**Direction**
Turn the records below into a JSON list of strings with one string per line, skipping blank lines and leaving the pictures out.

-- begin Provided information --

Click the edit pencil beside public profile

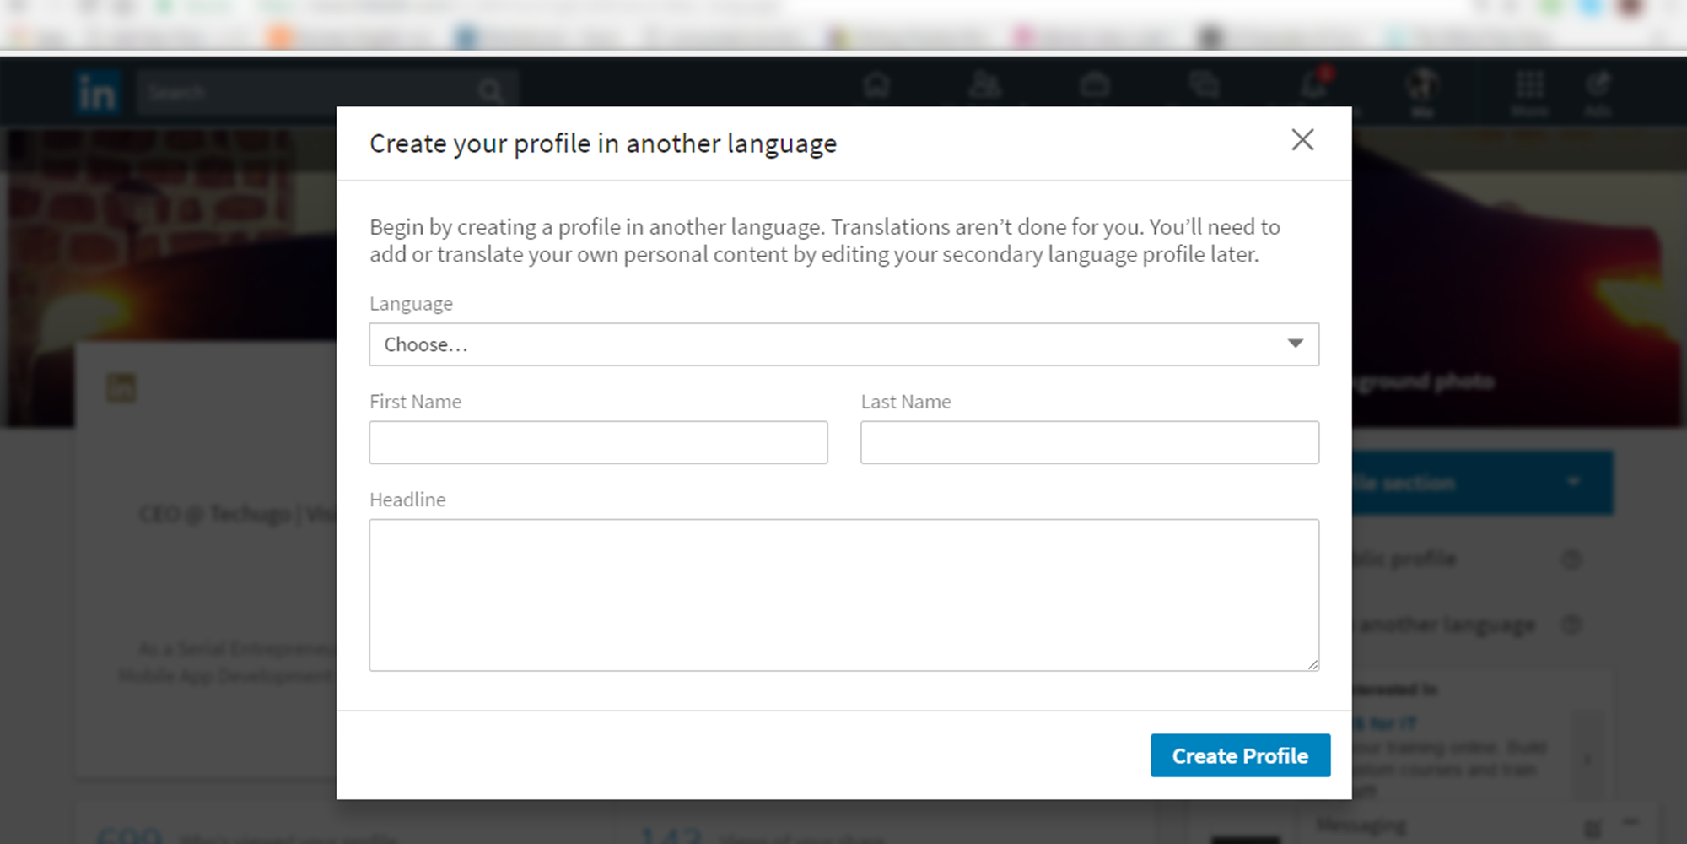click(1571, 559)
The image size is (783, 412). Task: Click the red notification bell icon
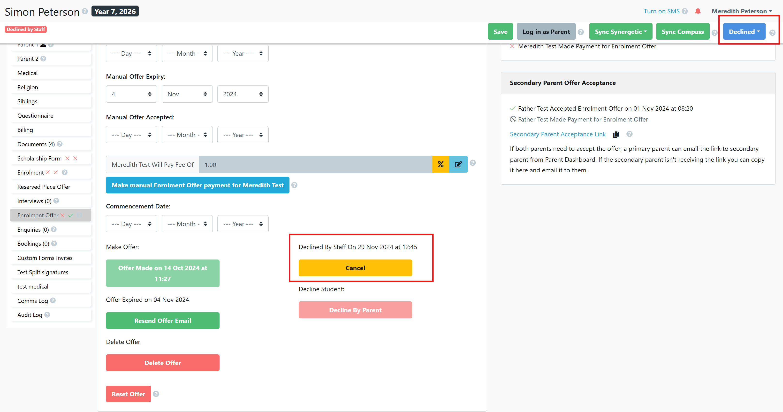(x=698, y=11)
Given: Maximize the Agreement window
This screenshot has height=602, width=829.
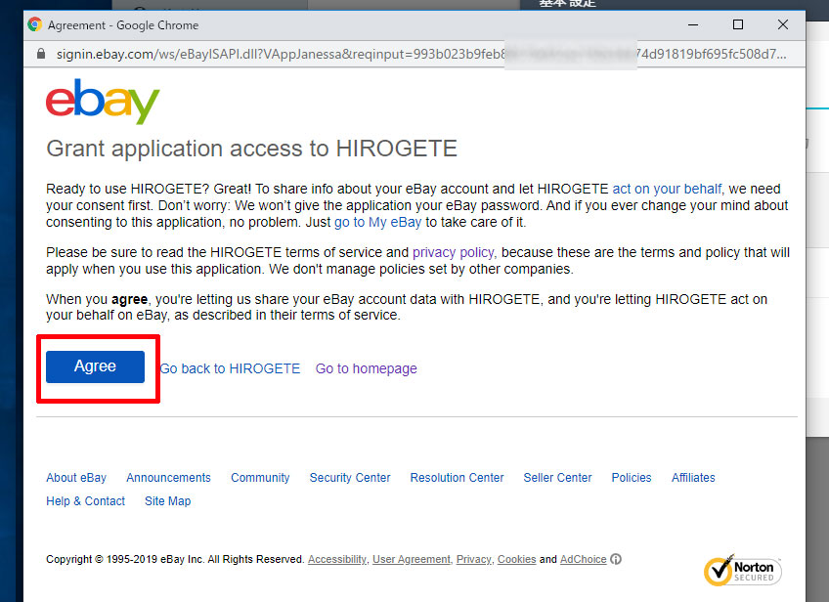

-- end Provided information --

**Answer to this exercise**
[
  "Click the edit pencil beside public profile",
  "click(1571, 559)",
  "The image size is (783, 412). Task: Click the red notification bell icon",
  "(x=698, y=11)",
  "Given: Maximize the Agreement window",
  "This screenshot has height=602, width=829."
]